Amidst such pessimism and concern, it is appropriate to note what the legendary Warren Buffett, in his 1990 chairman's letter to shareholders, had written. “The most common cause of low prices is pessimism- sometimes pervasive, sometimes specific to a company or industry. We want to do business in such an environment, not because we like pessimism but because we like the prices it produces. It's optimism that is the enemy of the rational buyer,” says Buffett. And as seen in the past, it is not just the search for solace that leads one to believe in what the quote implies. The situation is not that bleak as it is seen by many to be. You can invest!

Sift and select

Considering the situation in the markets, there is a need to follow the examine- cull-and-choose format. Advises Tridib Pathak, chief investment officer, Lotus Asset Management Fund, “Investors must look at companies which have better pricing power. Companies which, if they come under pressure, can pass it on to their consumers.” Some fast-moving consumer goods (FMCG) (see chart) are examples of companies which fall in the category of companies which have better pricing power. Also, one of the best aspects associated with such companies is that they are largely debt-free and even if their input costs rise, they can sustain margins primarily due to brand penetration.

There is also a need for digging into the past.
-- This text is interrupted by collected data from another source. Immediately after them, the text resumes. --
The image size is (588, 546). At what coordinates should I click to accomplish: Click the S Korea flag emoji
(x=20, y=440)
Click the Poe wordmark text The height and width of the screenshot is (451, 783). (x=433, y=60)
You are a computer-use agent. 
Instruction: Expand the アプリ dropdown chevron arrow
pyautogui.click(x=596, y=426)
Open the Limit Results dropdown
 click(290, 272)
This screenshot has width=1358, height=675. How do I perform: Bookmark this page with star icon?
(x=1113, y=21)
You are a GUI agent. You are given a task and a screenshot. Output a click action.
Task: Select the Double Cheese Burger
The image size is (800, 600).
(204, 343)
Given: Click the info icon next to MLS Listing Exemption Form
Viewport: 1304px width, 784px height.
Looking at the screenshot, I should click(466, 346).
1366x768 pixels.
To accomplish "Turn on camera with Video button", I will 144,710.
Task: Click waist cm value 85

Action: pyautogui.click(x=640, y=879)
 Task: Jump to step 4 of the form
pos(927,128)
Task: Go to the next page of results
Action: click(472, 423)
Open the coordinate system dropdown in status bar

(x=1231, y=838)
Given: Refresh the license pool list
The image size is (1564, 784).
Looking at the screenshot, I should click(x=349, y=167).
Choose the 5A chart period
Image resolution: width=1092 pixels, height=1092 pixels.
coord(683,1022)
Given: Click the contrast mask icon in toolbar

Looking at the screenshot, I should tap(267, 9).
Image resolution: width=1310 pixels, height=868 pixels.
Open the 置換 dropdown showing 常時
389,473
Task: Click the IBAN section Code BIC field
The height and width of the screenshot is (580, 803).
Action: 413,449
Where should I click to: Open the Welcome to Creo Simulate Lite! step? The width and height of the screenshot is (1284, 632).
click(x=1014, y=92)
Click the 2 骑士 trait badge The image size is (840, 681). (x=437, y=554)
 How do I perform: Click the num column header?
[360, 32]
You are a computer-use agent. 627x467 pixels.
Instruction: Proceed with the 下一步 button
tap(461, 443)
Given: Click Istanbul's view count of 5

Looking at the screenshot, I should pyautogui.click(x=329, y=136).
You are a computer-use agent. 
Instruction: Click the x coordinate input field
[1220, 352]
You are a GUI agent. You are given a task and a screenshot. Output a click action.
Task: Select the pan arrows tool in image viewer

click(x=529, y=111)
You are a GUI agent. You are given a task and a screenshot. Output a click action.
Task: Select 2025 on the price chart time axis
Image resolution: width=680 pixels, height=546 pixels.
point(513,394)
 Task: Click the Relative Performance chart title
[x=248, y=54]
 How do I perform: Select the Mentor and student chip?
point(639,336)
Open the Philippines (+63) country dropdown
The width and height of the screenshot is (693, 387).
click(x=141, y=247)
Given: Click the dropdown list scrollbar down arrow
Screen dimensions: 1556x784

A look at the companies, which became instant favourites in the market and lost their sheen for reasons varied and known, would serve as good indicators for the current decision-making process.

Adds Venkatesh Subramanian, an independent analyst, “A substantial part of the rally, which continued till December 2007, was brought about by taking into account the embedded value or the sum of the parts valuation in the recommendations. One couldn't gauge that the...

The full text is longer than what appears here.